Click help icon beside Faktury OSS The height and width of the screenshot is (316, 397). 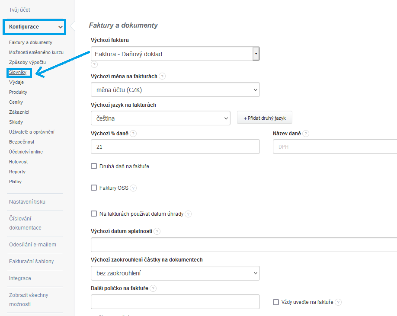(x=133, y=188)
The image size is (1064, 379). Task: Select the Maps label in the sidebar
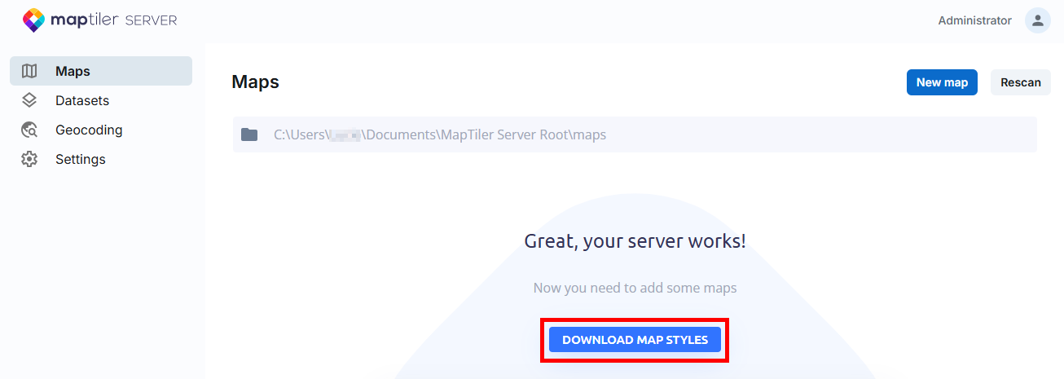(x=73, y=71)
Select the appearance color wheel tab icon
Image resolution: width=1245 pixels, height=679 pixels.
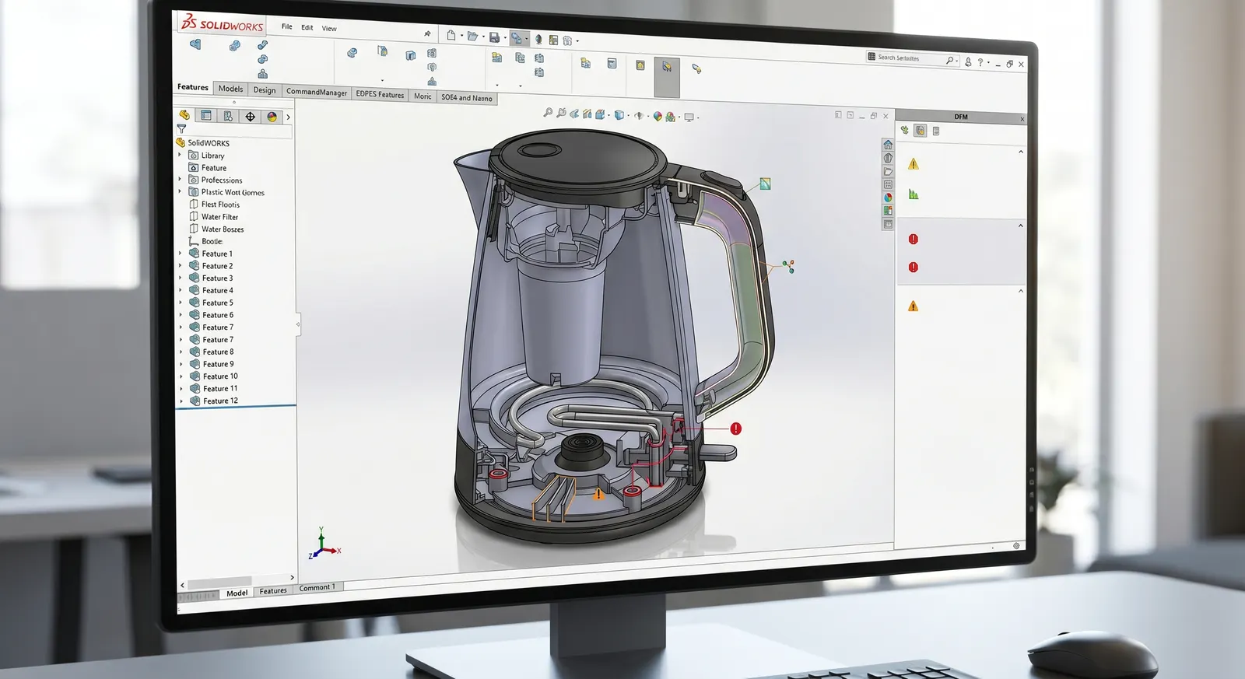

........

→ Task: Lines from the one that contains "The image size" to the final line of the material are the whole answer. Reproduce them word for word and skip the pictures.

→ Answer below:
The image size is (1064, 379). Task: Select the Maps label in the sidebar
(x=73, y=71)
Select the appearance color wheel tab icon
Image resolution: width=1245 pixels, height=679 pixels.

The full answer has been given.